Speaking at COP27 after the launch of the 2023 CCPI, Clare O’Connor of Friends of the Earth said:

“The slight improvement in Ireland’s ranking, from 46th to 37th, is an acknowledgement of the adoption of binding national and sectoral limits on pollution. But our overall low rating reflects the fact that our emissions are still rising and the Government’s adoption and implementation of policies and measures to cut pollution is still far too slow.

“Ireland’s first Action Plan under the new climate law is due to be adopted by Government before the changeover of Taoiseach in December. That plan is now the litmus test of our determination to shed the ‘laggard’ label that has dogged us for good, and do our fair share to contain climate breakdown” 
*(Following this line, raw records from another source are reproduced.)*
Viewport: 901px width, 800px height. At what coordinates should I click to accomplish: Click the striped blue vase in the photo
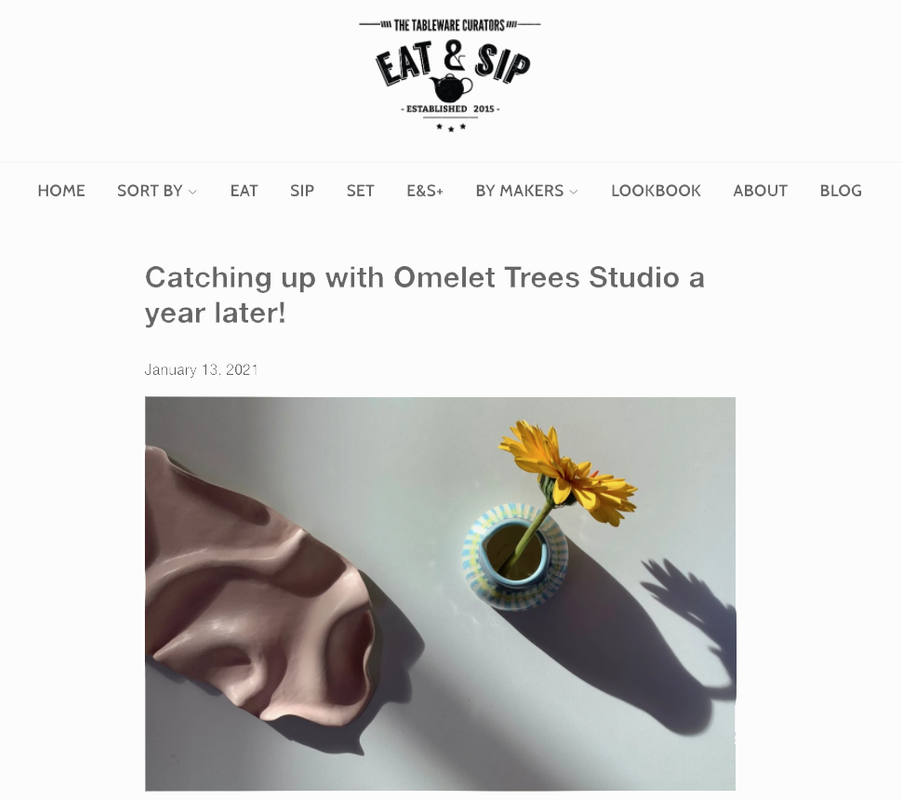515,556
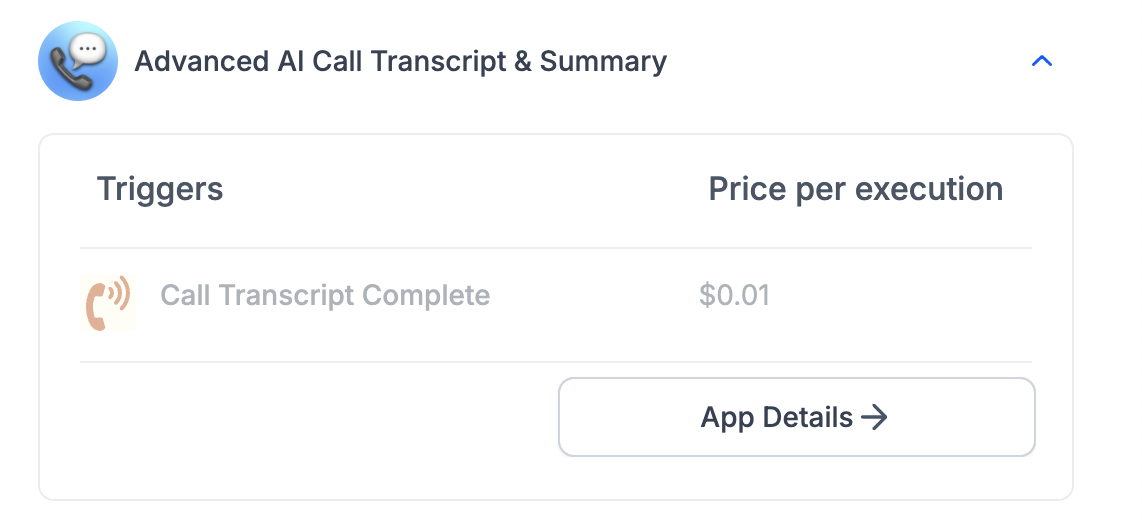Click the orange ringing phone trigger icon

click(x=108, y=303)
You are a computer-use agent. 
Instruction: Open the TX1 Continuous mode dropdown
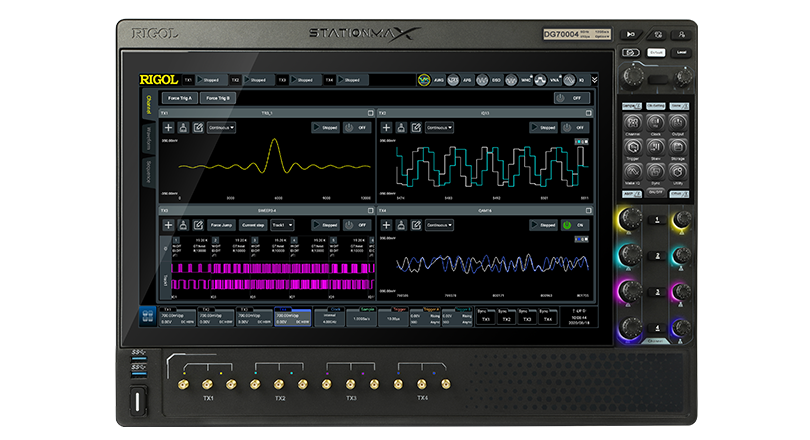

In their overall remarks on the new ranking the CCPI team commented:

“Russia’s invasion of Ukraine illustrates that most countries still heavily depend on fossil fuels. This dependency affects countries’ ability to function and to provide essential services for their populations.

“We can use this external shock to improve how we heat, move, and live sustainably, or we can continue supporting our current and dangerous fossil system. This sustainable transformation’s importance and urgency have never been clearer – not only to save our climate but for our future society and peace.

“Expansion of renewables and energy savings are the backbones of decarbonisation. In 2022, renewable energy (RE) supply grew significantly because of falling costs. The World Energy Investment Report 2022 shows RE comprising the majority of energy sector investments. Investments in fossil fuels, meanwhile, did not rebound to pre-pandemic levels.

“Yet there is a persistent and critical need to use all available opportunities and to halt all support for fossil fuels. Recent developments show that fossil infrastructure is growing in response to the energy crisis. Energy demand reduction in developed countries and energy efficiency improvements in developing countries are also imperative for supporting the energy transition.”